Transcribe the listing below exactly, leaving nothing out.

——————

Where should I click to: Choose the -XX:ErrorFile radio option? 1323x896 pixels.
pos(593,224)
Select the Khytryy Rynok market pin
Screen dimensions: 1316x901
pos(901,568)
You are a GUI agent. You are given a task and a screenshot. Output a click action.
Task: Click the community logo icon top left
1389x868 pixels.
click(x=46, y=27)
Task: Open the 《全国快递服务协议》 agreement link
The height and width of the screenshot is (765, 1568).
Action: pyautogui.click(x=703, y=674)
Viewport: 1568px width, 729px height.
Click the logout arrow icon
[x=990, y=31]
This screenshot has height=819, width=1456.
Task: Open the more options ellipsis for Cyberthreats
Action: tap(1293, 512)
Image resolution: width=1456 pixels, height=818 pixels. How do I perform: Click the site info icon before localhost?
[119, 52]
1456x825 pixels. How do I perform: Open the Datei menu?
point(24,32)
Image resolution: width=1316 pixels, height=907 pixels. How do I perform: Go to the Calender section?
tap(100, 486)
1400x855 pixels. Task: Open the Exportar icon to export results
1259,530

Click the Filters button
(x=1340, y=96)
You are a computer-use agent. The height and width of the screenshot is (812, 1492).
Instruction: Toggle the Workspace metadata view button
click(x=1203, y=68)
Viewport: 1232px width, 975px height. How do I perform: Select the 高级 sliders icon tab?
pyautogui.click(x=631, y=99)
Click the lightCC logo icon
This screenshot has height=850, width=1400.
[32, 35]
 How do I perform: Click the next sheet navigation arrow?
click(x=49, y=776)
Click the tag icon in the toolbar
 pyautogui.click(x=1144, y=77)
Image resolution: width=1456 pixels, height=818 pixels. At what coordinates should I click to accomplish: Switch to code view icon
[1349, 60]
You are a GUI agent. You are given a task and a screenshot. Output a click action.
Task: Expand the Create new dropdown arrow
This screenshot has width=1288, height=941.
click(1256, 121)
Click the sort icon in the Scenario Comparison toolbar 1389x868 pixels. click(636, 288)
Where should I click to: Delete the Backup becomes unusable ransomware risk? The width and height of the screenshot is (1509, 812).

——————

• OUTPUT OF THE EXERCISE:
Where should I click to: Choose the -XX:ErrorFile radio option? 1323x896 pixels.
pos(593,224)
Select the Khytryy Rynok market pin
Screen dimensions: 1316x901
pos(901,568)
You are a GUI agent. You are given a task and a screenshot. Output a click action.
Task: Click the community logo icon top left
1389x868 pixels.
click(x=46, y=27)
Task: Open the 《全国快递服务协议》 agreement link
The height and width of the screenshot is (765, 1568).
Action: pyautogui.click(x=703, y=674)
Viewport: 1568px width, 729px height.
Click the logout arrow icon
[x=990, y=31]
This screenshot has height=819, width=1456.
Task: Open the more options ellipsis for Cyberthreats
Action: tap(1293, 512)
Image resolution: width=1456 pixels, height=818 pixels. How do I perform: Click the site info icon before localhost?
[119, 52]
1456x825 pixels. How do I perform: Open the Datei menu?
point(24,32)
Image resolution: width=1316 pixels, height=907 pixels. How do I perform: Go to the Calender section?
tap(100, 486)
1400x855 pixels. Task: Open the Exportar icon to export results
1259,530

Click the Filters button
(x=1340, y=96)
You are a computer-use agent. The height and width of the screenshot is (812, 1492).
Instruction: Toggle the Workspace metadata view button
click(x=1203, y=68)
Viewport: 1232px width, 975px height. How do I perform: Select the 高级 sliders icon tab?
pyautogui.click(x=631, y=99)
Click the lightCC logo icon
This screenshot has height=850, width=1400.
[32, 35]
 How do I perform: Click the next sheet navigation arrow?
click(x=49, y=776)
Click the tag icon in the toolbar
 pyautogui.click(x=1144, y=77)
Image resolution: width=1456 pixels, height=818 pixels. At what coordinates should I click to accomplish: Switch to code view icon
[1349, 60]
You are a GUI agent. You are given a task and a screenshot. Output a click action.
Task: Expand the Create new dropdown arrow
This screenshot has width=1288, height=941.
click(1256, 121)
Click the sort icon in the Scenario Comparison toolbar 1389x868 pixels. click(636, 288)
Where should I click to: Delete the Backup becomes unusable ransomware risk? The width and height of the screenshot is (1509, 812).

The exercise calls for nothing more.